Eu sei que, afora tudo isso, em algum nível eu busco me justificar, para não fazer ‘o que eu tenho de fazer’ (meus projetos “transcendentes”, etc.). Se falta um lixo de cozinha, não consigo me concentrar em meus projetos transcendentes. Fuga? Ou uma brecha de meu inconsciente a me mostrar que, no fundo, não há projeto transcendente coisa alguma, e que o importante é garantir algum conforto psicológico e físico com um lixo de cozinha? A pensar.

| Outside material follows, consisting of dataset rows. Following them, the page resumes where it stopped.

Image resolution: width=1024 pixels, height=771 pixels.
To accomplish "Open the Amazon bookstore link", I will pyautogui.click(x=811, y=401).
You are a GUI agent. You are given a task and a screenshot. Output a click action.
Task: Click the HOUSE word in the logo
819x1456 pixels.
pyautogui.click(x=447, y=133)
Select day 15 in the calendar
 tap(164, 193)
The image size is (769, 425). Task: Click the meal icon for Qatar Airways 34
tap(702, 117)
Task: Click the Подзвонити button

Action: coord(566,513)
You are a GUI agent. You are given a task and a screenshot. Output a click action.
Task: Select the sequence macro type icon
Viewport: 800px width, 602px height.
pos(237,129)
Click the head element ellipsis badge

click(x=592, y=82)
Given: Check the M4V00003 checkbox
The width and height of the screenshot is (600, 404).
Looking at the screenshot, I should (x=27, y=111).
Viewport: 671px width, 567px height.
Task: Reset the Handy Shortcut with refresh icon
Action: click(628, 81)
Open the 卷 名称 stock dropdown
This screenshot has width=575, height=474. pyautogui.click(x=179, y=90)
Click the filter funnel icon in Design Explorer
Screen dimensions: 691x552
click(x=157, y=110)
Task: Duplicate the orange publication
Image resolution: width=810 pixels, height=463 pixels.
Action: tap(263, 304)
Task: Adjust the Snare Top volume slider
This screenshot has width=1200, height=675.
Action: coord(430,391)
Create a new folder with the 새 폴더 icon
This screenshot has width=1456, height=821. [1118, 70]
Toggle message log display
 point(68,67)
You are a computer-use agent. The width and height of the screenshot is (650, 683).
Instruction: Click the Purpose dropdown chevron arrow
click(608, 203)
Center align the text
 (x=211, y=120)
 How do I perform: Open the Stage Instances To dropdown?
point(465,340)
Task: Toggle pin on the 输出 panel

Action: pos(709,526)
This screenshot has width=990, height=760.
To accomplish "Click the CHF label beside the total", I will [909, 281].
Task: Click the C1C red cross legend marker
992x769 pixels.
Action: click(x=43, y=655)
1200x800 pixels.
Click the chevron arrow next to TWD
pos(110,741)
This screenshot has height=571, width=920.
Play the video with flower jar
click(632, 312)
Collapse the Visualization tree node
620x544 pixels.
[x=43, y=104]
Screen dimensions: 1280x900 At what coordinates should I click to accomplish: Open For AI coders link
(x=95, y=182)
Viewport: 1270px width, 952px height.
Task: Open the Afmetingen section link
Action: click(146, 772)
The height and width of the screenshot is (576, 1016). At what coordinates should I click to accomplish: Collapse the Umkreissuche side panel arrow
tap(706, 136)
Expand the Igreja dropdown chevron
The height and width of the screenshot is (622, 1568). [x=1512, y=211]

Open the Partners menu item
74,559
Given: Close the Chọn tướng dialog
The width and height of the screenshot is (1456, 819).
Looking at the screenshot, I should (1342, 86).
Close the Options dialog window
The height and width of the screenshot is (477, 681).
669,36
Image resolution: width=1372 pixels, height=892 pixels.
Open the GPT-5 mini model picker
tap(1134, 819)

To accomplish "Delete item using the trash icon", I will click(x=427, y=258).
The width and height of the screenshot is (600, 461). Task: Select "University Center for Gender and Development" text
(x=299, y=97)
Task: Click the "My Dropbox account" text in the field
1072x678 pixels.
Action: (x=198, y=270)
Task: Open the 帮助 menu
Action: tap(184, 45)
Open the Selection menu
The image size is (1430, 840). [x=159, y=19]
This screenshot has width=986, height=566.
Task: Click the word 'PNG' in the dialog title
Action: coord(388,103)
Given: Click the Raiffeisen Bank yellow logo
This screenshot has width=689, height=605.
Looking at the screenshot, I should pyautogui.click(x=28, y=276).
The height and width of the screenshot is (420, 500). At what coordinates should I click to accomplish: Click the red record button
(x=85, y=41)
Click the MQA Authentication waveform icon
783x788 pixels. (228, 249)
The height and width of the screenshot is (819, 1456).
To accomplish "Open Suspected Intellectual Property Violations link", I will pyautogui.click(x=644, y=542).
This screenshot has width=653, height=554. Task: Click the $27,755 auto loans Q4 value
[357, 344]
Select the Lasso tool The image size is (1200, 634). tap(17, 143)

Um comentário final aleatório, na verdade uma lembrança: estava eu num vôo. Momento do embarque, malas, etc. Chega uma moça atrasada. E procura lugar para colocar sua mala, encontra, senta-se, totalmente esbarofida, a meu lado. Problema: deu-se conta de que havia perdido uma pulserinha de prata. Grita para a irmã na fileira da frente: você pegou minha pulseira? E, durante quase todo o vôo de 3h ela fica inquieta. Disponho-me a ajudar a procurar: talvez tenha caído no assoalho da poltrona de trás? Não teria colocado em outra bagagem? Não teria derrubado em outro momento? Etc. Não adiantou. Ali, nada mais parecia importar para ela, exceto a possibilidade de ter perdido a pulseirinha. Mesquinharia de não querer perder nada (pois o medo, na verdade o terror, de muita gente é em perder, em sair no prejuízo, em se dar mal até nas coisas mais ridículas), ou o medo de que, ao perder a pulserinha (se é que perdeu), ela perdeu alguma coisa de que nem saiba direito o que seja? Ao aterrizar, ela logo encontra sinal de serviço de telefonia, e telefona para seu marido, namorado, não sei: não prestei atenção no que ela disse, só flagei o nome do contato: baby boy. Estaríamos todos viajando, com essa sensação de terror ao ‘perder’ algo, e, assim que o sinal nos conecta novamente a uma ‘rede’, nos lançamos ávidos para falar, nos conectar, com um ser que, por razões variadas, é o depositário de nossa ilusão (Freud), isto é, nosso ‘porto seguro’ que nos acalma pela pulseira perdida? A pulseira…apenas um ícone de algo muito maior, muito mais profundo.